Stored data
= = = =
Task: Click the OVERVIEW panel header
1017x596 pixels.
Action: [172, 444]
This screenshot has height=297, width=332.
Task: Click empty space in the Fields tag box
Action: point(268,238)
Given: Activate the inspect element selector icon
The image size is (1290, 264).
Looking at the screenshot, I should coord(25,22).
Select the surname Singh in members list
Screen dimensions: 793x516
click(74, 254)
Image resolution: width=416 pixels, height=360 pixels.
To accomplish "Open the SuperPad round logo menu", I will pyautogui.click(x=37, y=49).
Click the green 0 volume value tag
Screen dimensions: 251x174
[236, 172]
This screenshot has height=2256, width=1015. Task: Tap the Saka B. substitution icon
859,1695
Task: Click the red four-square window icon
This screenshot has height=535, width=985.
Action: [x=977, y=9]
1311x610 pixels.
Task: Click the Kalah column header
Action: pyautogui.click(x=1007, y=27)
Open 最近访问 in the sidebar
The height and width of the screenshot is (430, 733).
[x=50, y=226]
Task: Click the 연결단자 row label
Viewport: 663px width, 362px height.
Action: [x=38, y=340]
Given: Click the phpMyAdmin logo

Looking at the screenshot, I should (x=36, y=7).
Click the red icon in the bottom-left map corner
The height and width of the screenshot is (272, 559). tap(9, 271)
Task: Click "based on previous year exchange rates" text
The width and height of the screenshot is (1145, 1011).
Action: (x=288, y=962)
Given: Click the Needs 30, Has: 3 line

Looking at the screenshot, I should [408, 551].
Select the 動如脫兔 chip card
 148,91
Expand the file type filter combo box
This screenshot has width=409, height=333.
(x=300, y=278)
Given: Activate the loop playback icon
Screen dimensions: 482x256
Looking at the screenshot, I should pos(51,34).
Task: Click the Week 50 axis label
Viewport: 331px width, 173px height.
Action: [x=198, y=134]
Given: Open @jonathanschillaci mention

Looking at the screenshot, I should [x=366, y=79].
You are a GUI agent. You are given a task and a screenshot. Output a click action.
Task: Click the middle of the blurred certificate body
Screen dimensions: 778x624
= = = =
- _EXERCISE PROMPT_:
Write down every record shown above precisely.

- _ANSWER TO THE PROBLEM_:
Task: Click the OVERVIEW panel header
1017x596 pixels.
Action: [172, 444]
This screenshot has height=297, width=332.
Task: Click empty space in the Fields tag box
Action: point(268,238)
Given: Activate the inspect element selector icon
The image size is (1290, 264).
Looking at the screenshot, I should coord(25,22).
Select the surname Singh in members list
Screen dimensions: 793x516
click(74, 254)
Image resolution: width=416 pixels, height=360 pixels.
To accomplish "Open the SuperPad round logo menu", I will pyautogui.click(x=37, y=49).
Click the green 0 volume value tag
Screen dimensions: 251x174
[236, 172]
This screenshot has height=2256, width=1015. Task: Tap the Saka B. substitution icon
859,1695
Task: Click the red four-square window icon
This screenshot has height=535, width=985.
Action: [x=977, y=9]
1311x610 pixels.
Task: Click the Kalah column header
Action: pyautogui.click(x=1007, y=27)
Open 最近访问 in the sidebar
The height and width of the screenshot is (430, 733).
[x=50, y=226]
Task: Click the 연결단자 row label
Viewport: 663px width, 362px height.
Action: [x=38, y=340]
Given: Click the phpMyAdmin logo

Looking at the screenshot, I should (x=36, y=7).
Click the red icon in the bottom-left map corner
The height and width of the screenshot is (272, 559). tap(9, 271)
Task: Click "based on previous year exchange rates" text
The width and height of the screenshot is (1145, 1011).
Action: (x=288, y=962)
Given: Click the Needs 30, Has: 3 line

Looking at the screenshot, I should [408, 551].
Select the 動如脫兔 chip card
 148,91
Expand the file type filter combo box
This screenshot has width=409, height=333.
(x=300, y=278)
Given: Activate the loop playback icon
Screen dimensions: 482x256
Looking at the screenshot, I should pos(51,34).
Task: Click the Week 50 axis label
Viewport: 331px width, 173px height.
Action: [x=198, y=134]
Given: Open @jonathanschillaci mention

Looking at the screenshot, I should [x=366, y=79].
You are a GUI agent. You are given a task and a screenshot. Output a click action.
Task: Click the middle of the blurred certificate body
Screen dimensions: 778x624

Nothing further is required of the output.